Saved entries:

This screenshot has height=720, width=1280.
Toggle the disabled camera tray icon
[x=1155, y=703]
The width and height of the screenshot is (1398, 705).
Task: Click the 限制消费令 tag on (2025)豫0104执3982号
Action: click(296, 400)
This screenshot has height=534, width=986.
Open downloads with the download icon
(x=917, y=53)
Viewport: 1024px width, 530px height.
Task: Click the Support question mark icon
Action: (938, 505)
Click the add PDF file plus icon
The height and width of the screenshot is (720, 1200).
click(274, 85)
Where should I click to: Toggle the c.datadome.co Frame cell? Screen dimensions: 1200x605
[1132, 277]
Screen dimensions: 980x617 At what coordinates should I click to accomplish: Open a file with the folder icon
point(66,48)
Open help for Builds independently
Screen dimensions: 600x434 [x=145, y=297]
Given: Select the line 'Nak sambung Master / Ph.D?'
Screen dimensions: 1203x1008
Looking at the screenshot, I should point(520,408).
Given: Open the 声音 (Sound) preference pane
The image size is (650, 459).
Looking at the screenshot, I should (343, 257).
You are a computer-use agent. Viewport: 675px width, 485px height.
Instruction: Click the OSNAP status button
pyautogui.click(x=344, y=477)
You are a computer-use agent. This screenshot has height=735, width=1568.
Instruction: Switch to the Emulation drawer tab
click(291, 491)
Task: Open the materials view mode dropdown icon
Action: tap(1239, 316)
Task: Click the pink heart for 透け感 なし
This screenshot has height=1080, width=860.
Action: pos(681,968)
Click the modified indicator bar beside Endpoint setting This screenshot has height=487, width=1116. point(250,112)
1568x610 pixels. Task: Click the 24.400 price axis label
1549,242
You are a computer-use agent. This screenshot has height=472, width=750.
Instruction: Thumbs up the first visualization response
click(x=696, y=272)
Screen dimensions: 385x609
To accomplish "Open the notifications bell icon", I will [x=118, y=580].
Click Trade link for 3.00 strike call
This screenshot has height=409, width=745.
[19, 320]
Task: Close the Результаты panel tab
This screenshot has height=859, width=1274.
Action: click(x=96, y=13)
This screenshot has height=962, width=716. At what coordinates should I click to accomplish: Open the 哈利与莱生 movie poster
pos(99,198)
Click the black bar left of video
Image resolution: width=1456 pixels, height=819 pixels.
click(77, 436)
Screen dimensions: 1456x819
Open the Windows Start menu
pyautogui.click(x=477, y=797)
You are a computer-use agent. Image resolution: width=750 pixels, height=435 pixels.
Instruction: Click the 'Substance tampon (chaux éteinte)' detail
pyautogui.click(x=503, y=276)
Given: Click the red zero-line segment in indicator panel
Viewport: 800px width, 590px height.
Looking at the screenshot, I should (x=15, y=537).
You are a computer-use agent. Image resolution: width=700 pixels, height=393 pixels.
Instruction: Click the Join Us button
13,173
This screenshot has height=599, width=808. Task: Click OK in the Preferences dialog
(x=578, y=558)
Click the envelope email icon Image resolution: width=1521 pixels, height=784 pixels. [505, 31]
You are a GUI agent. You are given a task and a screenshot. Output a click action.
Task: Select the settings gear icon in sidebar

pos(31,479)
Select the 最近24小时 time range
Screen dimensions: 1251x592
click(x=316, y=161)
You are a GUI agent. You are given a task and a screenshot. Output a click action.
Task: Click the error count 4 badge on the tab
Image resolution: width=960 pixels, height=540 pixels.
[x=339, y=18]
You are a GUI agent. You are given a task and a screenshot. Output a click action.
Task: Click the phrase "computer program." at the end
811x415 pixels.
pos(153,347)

▶ _What you are asked to do_: Print every record above exactly as it stands.

▶ _Your response_:
This screenshot has height=720, width=1280.
Toggle the disabled camera tray icon
[x=1155, y=703]
The width and height of the screenshot is (1398, 705).
Task: Click the 限制消费令 tag on (2025)豫0104执3982号
Action: click(296, 400)
This screenshot has height=534, width=986.
Open downloads with the download icon
(x=917, y=53)
Viewport: 1024px width, 530px height.
Task: Click the Support question mark icon
Action: (938, 505)
Click the add PDF file plus icon
The height and width of the screenshot is (720, 1200).
click(274, 85)
Where should I click to: Toggle the c.datadome.co Frame cell? Screen dimensions: 1200x605
[1132, 277]
Screen dimensions: 980x617 At what coordinates should I click to accomplish: Open a file with the folder icon
point(66,48)
Open help for Builds independently
Screen dimensions: 600x434 [x=145, y=297]
Given: Select the line 'Nak sambung Master / Ph.D?'
Screen dimensions: 1203x1008
Looking at the screenshot, I should point(520,408).
Given: Open the 声音 (Sound) preference pane
The image size is (650, 459).
Looking at the screenshot, I should (343, 257).
You are a computer-use agent. Viewport: 675px width, 485px height.
Instruction: Click the OSNAP status button
pyautogui.click(x=344, y=477)
You are a computer-use agent. This screenshot has height=735, width=1568.
Instruction: Switch to the Emulation drawer tab
click(291, 491)
Task: Open the materials view mode dropdown icon
Action: tap(1239, 316)
Task: Click the pink heart for 透け感 なし
This screenshot has height=1080, width=860.
Action: pos(681,968)
Click the modified indicator bar beside Endpoint setting This screenshot has height=487, width=1116. point(250,112)
1568x610 pixels. Task: Click the 24.400 price axis label
1549,242
You are a computer-use agent. This screenshot has height=472, width=750.
Instruction: Thumbs up the first visualization response
click(x=696, y=272)
Screen dimensions: 385x609
To accomplish "Open the notifications bell icon", I will [x=118, y=580].
Click Trade link for 3.00 strike call
This screenshot has height=409, width=745.
[19, 320]
Task: Close the Результаты panel tab
This screenshot has height=859, width=1274.
Action: click(x=96, y=13)
This screenshot has height=962, width=716. At what coordinates should I click to accomplish: Open the 哈利与莱生 movie poster
pos(99,198)
Click the black bar left of video
Image resolution: width=1456 pixels, height=819 pixels.
click(77, 436)
Screen dimensions: 1456x819
Open the Windows Start menu
pyautogui.click(x=477, y=797)
You are a computer-use agent. Image resolution: width=750 pixels, height=435 pixels.
Instruction: Click the 'Substance tampon (chaux éteinte)' detail
pyautogui.click(x=503, y=276)
Given: Click the red zero-line segment in indicator panel
Viewport: 800px width, 590px height.
Looking at the screenshot, I should (x=15, y=537).
You are a computer-use agent. Image resolution: width=700 pixels, height=393 pixels.
Instruction: Click the Join Us button
13,173
This screenshot has height=599, width=808. Task: Click OK in the Preferences dialog
(x=578, y=558)
Click the envelope email icon Image resolution: width=1521 pixels, height=784 pixels. [505, 31]
You are a GUI agent. You are given a task and a screenshot. Output a click action.
Task: Select the settings gear icon in sidebar

pos(31,479)
Select the 最近24小时 time range
Screen dimensions: 1251x592
click(x=316, y=161)
You are a GUI agent. You are given a task and a screenshot. Output a click action.
Task: Click the error count 4 badge on the tab
Image resolution: width=960 pixels, height=540 pixels.
[x=339, y=18]
You are a GUI agent. You are given a task and a screenshot. Output a click action.
Task: Click the phrase "computer program." at the end
811x415 pixels.
pos(153,347)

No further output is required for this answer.